* [Recorded information]:
*** Block opens ***

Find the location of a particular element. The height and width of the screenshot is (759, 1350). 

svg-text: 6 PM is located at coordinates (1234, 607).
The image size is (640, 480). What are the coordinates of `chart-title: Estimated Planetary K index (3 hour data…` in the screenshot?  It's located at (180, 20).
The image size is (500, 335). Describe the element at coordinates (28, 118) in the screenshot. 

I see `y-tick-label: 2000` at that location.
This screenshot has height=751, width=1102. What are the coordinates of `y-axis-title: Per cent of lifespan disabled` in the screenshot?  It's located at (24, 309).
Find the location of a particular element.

*** Block closes ***
*** Block opens ***

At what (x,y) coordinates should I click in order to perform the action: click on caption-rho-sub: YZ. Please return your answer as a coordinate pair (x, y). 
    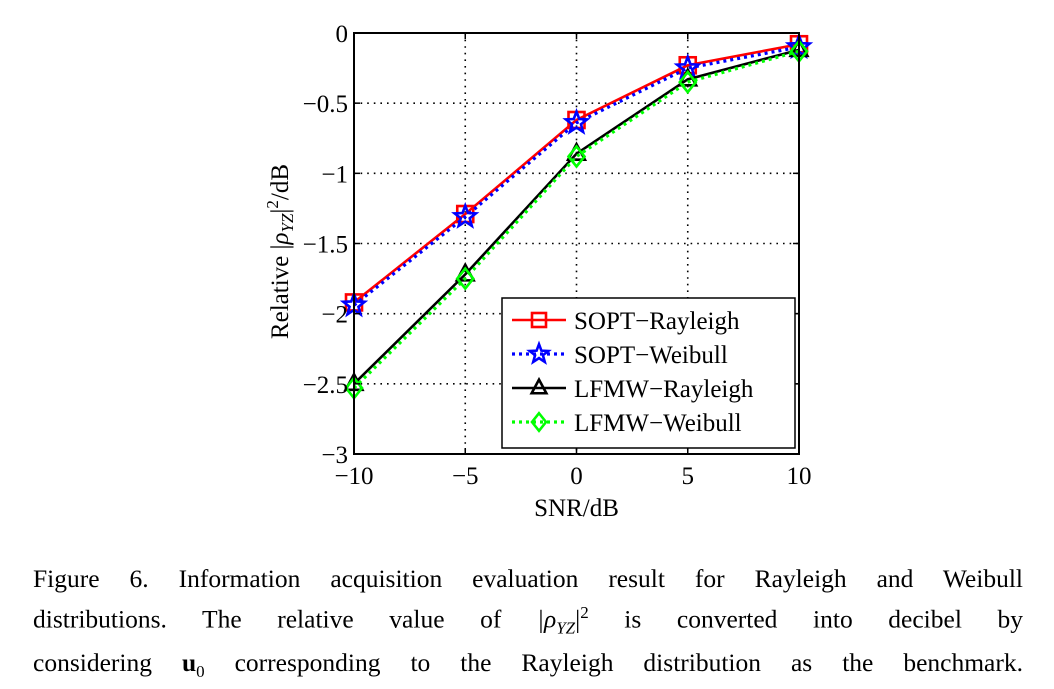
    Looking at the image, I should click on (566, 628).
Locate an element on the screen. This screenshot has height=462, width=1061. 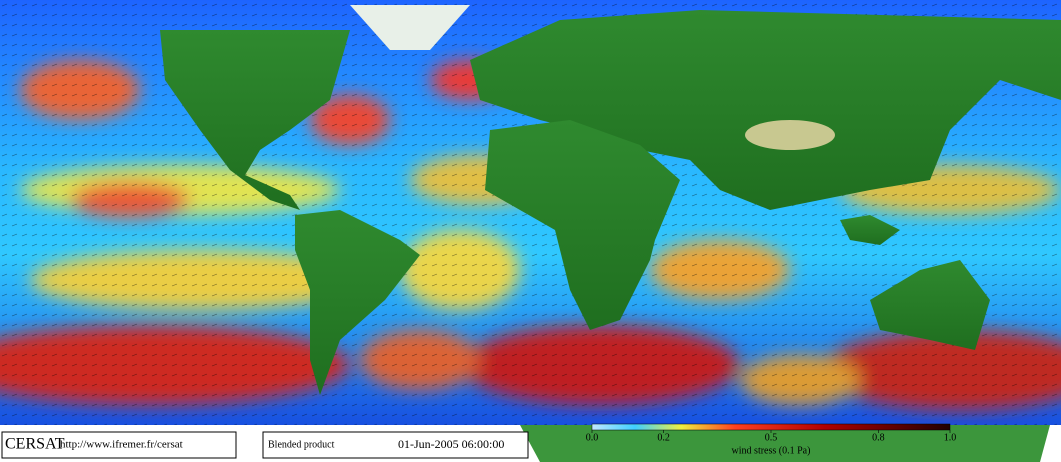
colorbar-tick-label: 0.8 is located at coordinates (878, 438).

*** Block closes ***
*** Block opens ***

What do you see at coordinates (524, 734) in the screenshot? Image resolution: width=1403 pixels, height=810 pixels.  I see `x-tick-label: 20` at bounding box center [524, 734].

*** Block closes ***

* [The problem]:
Retype the records from the line with "At what (x,y)" to the line with "colorbar-tick-label: 0.8 is", including both of those lines, and leave the pictures out of your answer.

* [Completed exercise]:
At what (x,y) coordinates should I click in order to perform the action: click on caption-rho-sub: YZ. Please return your answer as a coordinate pair (x, y). 
    Looking at the image, I should click on (566, 628).
Locate an element on the screen. This screenshot has height=462, width=1061. 
colorbar-tick-label: 0.8 is located at coordinates (878, 438).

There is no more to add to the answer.